04 lutego 2011

Jak wzmacnia się ustawową patologią patologię w szkolnictwie wyższym


Czytacie Państwo sprawozdania z obrad sejmowej komisji, w której rozstrzygają się losy prawa o szkolnictwie wyższym? NIE? To może poczytajcie (Biuletyn nr: 4578/VI). Ja zadałem sobie ten trud i własnym oczom nie wierzę, że można wprowadzaniem rozwiązań patologicznych walczyć z patologią w szkolnictwie wyższym.

W pracy Komisji Edukacji, Nauki i Młodzieży, która obradowała w dn. 18 stycznia 2011 r. nad projektami ustaw o szkolnictwie wyższym wiele postulatów środowisk akademickich nie zostało uwzględnionych. W toku obrad zajmowano się sprawami, które budziły kontrowersje, bądź wnioskami, jakie były zgłaszane ze strony posłów.

- **Cel zadania**:
Podejmij tekst powyżej o obradach sejmowej komisji nad prawem o szkolnictwie wyższym i dopisz jego dalszy ciąg, zaczynając zaraz po ostatnim zdaniu.

- **Wiersze danych**:
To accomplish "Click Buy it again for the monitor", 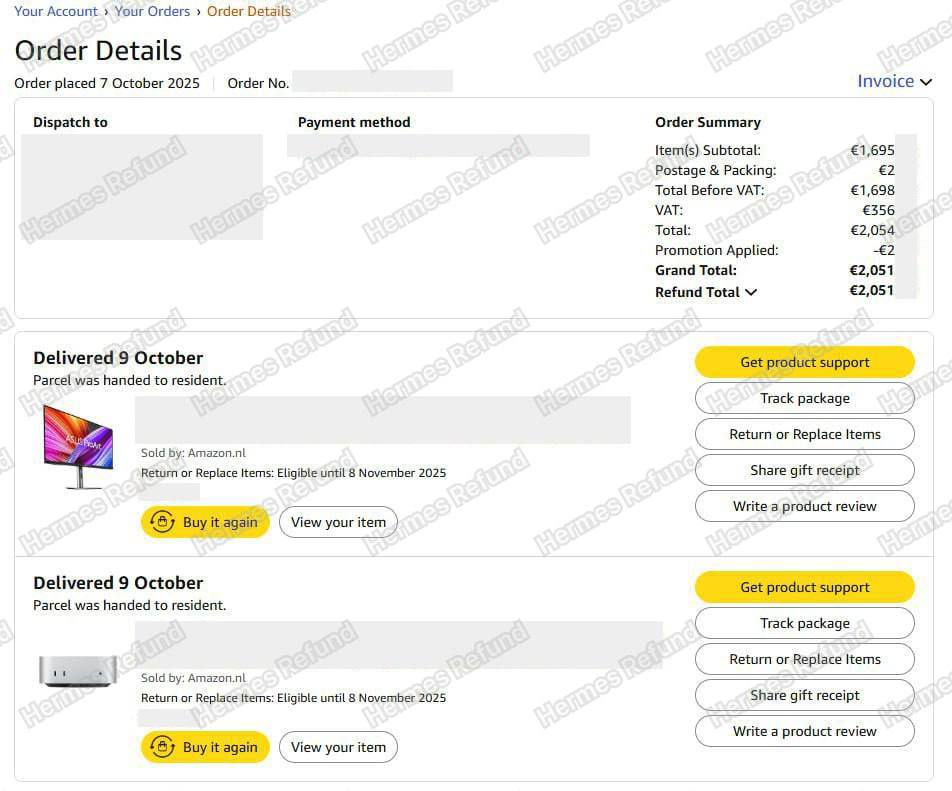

- **Odpowiedź pisemna**:
W projekcie ustawy pojawiła się redefinicja studiów stacjonarnych, które tej pory wymagały realizacji zajęć w siedzibie uczelni. Teraz stwierdza się, że będą to studia, na których co najmniej 50% zajęć będzie musiało odbywać się w obecności studentów i nauczyciela akademickiego, zaś pozostałe 49% zajęć nie wymaga obecności tych dwóch podmiotów. Innymi słowy otwieramy się na kształcenie na odległość już na poziomie ustawy, a nie rozporządzenia ministra, które regulowało, ile maksymalnie czasu z planu zajęć może być realizowane w trybie kształcenia zdalnego.

Kolejną zmianą jest odejście od stosowanych dotychczas na wszystkich kierunkach studiów standardów kształcenia na rzecz wprowadzenia krajowych ram kwalifikacji. Takowe pozostaną tylko w kształceniu nauczycieli, czym zresztą uniwersytety i akademie jak dotychczas niechętnie się zajmują, nie godząc się na ich zmianę. Standardy pozostają też na kierunkach, które są regulowane poprzez przepisy Unii Europejskiej, a więc dla kształcenia w takich zawodach jak: lekarz, położna, pielęgniarka, architekt.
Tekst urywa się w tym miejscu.